Kennedy’s narrative is generally correct, even if it lacks a certain amount of historical sophistication. It is right where it matters most—for instance, in identifying the writ of habeas corpus’s change from a prerogative writ concerned with power (and solidifying the king’s power in the fourteenth century) to one concerned with liberty in the seventeenth century. And Kennedy’s narrative is aspirational, one that recognizes the substance of American revolutionaries’ very real commitment to liberty and their desire that the Constitution be interpreted in this way.

Compare this with the narrative sketched by Antonin Scalia. To quote from his dissenting opinion: “America is at war with radical Islamists.” This is a war he traces back to 1983 and the bombing of the Marine barracks in Lebanon that killed 241 American soldiers and which moves to American soil in 2001. The enemy (always referred to by Scalia in the singular) “has threatened further attacks against our homeland.” He adds that one need only to “board a plane anywhere in the country, to know that the threat is a serious one.” We have sent our armed forces “against the enemy, in Afghanistan and Iraq.” For Scalia, the decision reached by the Supreme Court today “will make the war harder on us. It will almost certainly cause more Americans to be killed.”

This is Scalia’s narrative—blood, war, and executive power. Accusing the Court of playing a “bait-and-switch” game with the president, he has linked the judicial check to a war apparently begun in 1983 in Lebanon and which has presumably a beginning, middle, and (eventually) an end. But the ambiguities and distortions that lurk behind Scalia’s ham-fisted history belie his argument. Hezbollah (the perpetrators of the 1983 attack on the U.S. Marines barracks) and Al Qaeda are two very different organizations that come from rival Muslim sects. They do not cooperate. Linking such attacks on U.S. troops abroad is at best a callous display of ignorance. At worst it is intellectually dishonest. At the very least, his refusal to consider the civilian casualty count in the Middle East—those who have born the brunt of our war on terror as well as the brunt of terrorist attacks. Such facts are apparently nuisances to Scalia. So much the worse for historical truth.
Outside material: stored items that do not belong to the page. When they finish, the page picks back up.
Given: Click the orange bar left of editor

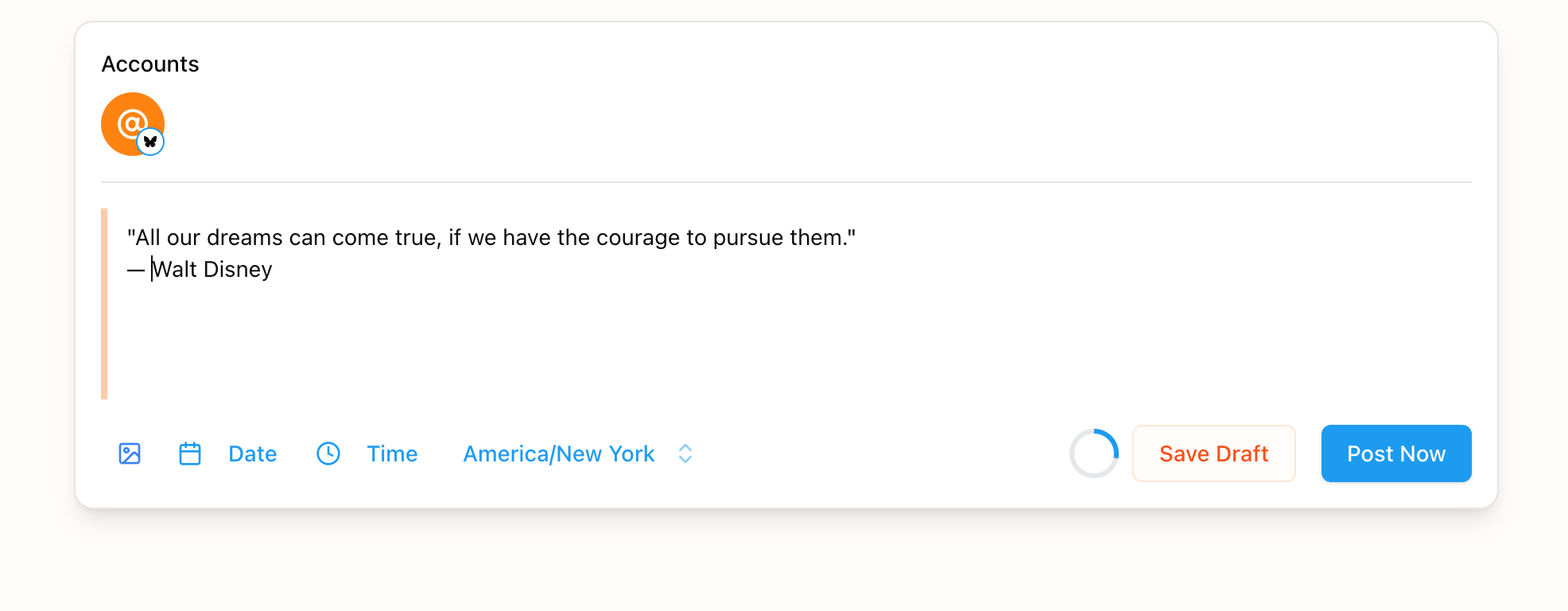Looking at the screenshot, I should (x=104, y=304).
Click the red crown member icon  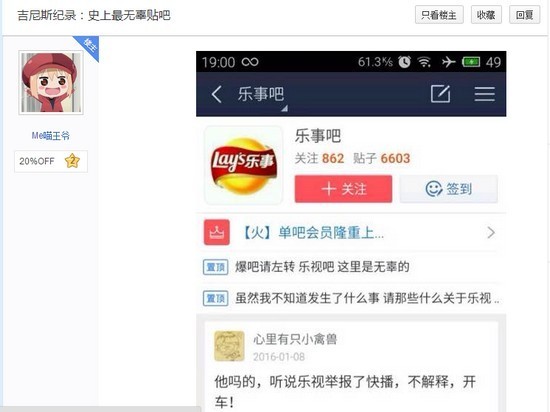pos(217,232)
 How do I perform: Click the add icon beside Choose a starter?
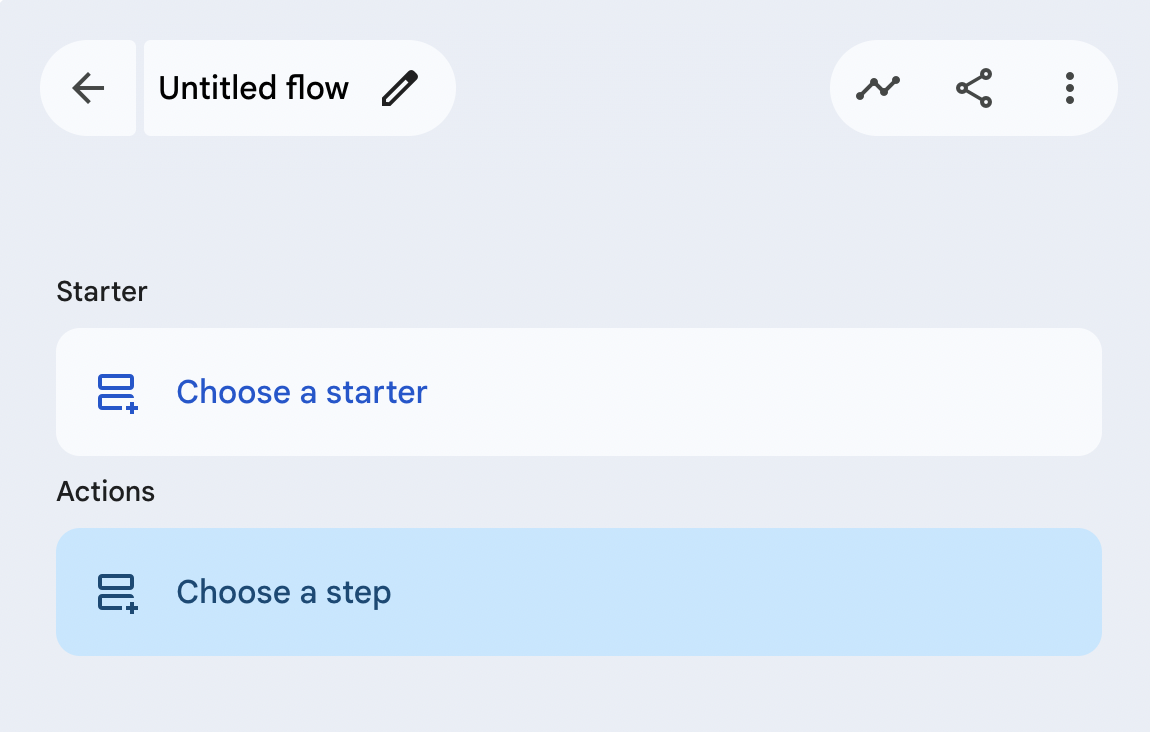[117, 392]
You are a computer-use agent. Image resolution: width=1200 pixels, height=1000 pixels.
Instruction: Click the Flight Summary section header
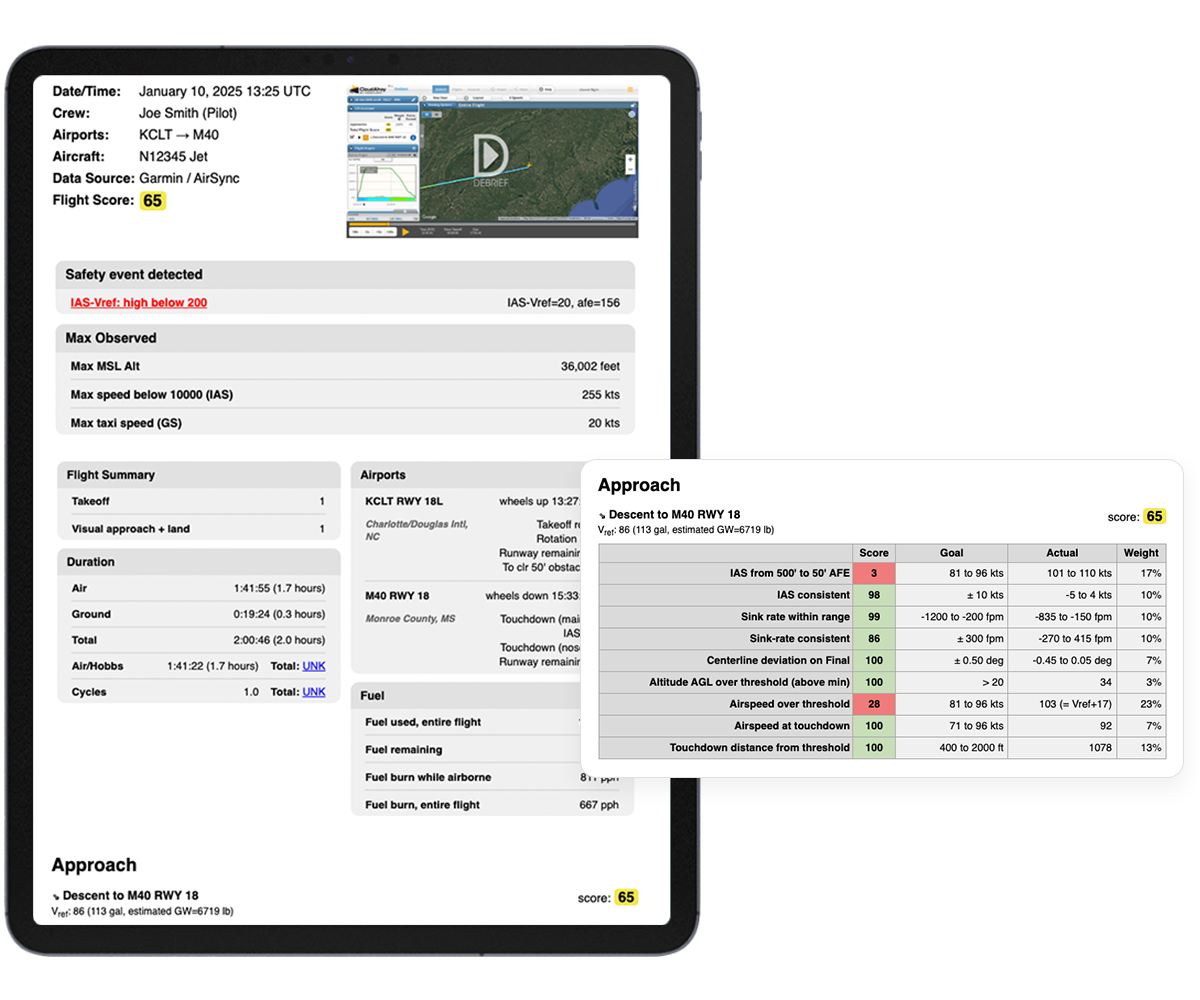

Nonetheless, Scalia’s positioning of historical narrative before legal argument in his dissent is an indication of just how important historical narrative is. Why else would he begin his dissent with such a narrative? His legal analysis is formal and chilly, and it fails to persuade in the face of basic constitutional principles, let alone the litany of human rights abuses that we are perpetrating in an attempt to “protect” us. Scalia must know this, otherwise he would not need to justify his legal reasoning with an historical narrative that places Boumediene v. Bush into the context of a perpetual war (a war going on 25 years long, if Scalia’s narrative is accepted). Only then can the government’s extreme action of suspending habeas corpus and trying foreign nationals by military commission make sense. But the colossal failure of his historical narrative intellectually and morally indicates that not all narratives are equal. And our ability to receive them critically and to reject them when they fail is a key component in the survival of constitutional democracy.